Dirinya mengenal kakak kelas, Kitakado Tomohisa berkat kegiatan ekstrakulikuler astronomi yang diikutinya sejak tahun lalu.
"Ha-hai, Kak Tomo!" sapa [Name] kikuk lalu memberi jarak dari pintu kantor. "Mau masuk ruangan ini?"
Tomohisa membawa beberapa tumpukan buku. Kumpulan latihan soal yang baru saja dibereskan jam pelajaran sebelumnya.
"Iya. [Name]-san mau masuk juga?"
Tomohisa menyadari jemari [Name] telah bergetar kencang; seakan sudah memegang kliping berjilid selotip transparan selama hidupnya.
"Silakan saja, Kak. Saya ... nanti saja. Urusannya beda."
Tomohisa tersenyum hangat. "Mau kumpul tugas juga, 'kan? Tidak apa, kok."
[Name] menyeringai kaku. "Tapi saya terlambat mengumpulkan tugasnya. Sensei pasti akan sangat marah. Saya ... tidak sanggup menghadapinya."
Tidak tinggal diam, Tomohisa menaruh tumpukan buku itu di atas lantai. Membiarkan seluruh jemarinya bebas, lalu mengusap jemari [Name] yang memang sudah sebeku es batu. Gadis itu tertegun sejenak, tetapi merasakan kenyamanan dari usapan itu. Terutama di jari kelingking.
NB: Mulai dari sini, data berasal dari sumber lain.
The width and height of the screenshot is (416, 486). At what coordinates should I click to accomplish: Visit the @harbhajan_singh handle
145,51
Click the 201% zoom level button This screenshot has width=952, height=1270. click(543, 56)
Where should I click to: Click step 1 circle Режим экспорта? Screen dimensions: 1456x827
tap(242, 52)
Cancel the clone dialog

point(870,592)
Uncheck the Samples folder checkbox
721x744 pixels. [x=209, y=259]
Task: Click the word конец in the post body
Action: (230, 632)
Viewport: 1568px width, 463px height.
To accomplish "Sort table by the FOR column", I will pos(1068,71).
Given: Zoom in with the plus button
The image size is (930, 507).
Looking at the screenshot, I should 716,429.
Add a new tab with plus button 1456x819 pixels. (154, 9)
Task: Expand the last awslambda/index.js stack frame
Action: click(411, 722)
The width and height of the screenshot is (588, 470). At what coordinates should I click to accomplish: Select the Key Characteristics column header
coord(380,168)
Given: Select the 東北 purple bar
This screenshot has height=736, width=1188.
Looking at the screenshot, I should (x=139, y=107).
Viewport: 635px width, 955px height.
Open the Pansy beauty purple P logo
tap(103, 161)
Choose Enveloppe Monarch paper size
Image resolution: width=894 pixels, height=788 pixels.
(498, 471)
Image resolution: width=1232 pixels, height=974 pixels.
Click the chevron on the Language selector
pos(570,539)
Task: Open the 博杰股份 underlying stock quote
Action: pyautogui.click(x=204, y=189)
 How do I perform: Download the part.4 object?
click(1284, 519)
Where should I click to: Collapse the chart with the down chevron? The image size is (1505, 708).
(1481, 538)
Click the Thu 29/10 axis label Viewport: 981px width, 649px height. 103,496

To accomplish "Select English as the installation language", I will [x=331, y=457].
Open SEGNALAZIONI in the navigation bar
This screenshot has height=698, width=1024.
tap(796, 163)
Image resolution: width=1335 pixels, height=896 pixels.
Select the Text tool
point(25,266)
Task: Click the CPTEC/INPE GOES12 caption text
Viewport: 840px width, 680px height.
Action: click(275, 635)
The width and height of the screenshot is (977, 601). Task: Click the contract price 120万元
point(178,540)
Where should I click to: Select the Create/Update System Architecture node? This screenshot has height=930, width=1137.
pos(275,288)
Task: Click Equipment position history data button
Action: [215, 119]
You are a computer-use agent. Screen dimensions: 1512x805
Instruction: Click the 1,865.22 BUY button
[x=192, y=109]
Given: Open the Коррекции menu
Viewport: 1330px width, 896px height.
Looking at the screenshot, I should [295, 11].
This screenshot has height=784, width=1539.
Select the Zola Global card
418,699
"Ada yang bilang mengusap jari-jari tertentu selama satu menit bisa melegakan perasaan negatif. Kalau diusap di jari kelingking meredakan kegelisahan," kata Tomohisa perlahan meninggikan suhu jemari [Name] hingga hangat kembali.
Kedua pipi [Name] merona padam. "Te-terima kasih."
Tomohisa kembali mengambil buku yang ditaruhnya sejenak. "Tidak masalah. Ayo masuk sama-sama."
Berada di belakang Tomohisa, guru sastra Jepang itu tampak sudah menanti mereka sejak lama. Berkat upaya sederhana Tomohisa, [Name] mencoba memberanikan diri. Segala kesalahan yang terjadi pasti akan membawa resiko. Alhasil, meskipun nilai tugasnya dikurangi, setidaknya laporannya tidak berakhir terbuang ke tong sampah.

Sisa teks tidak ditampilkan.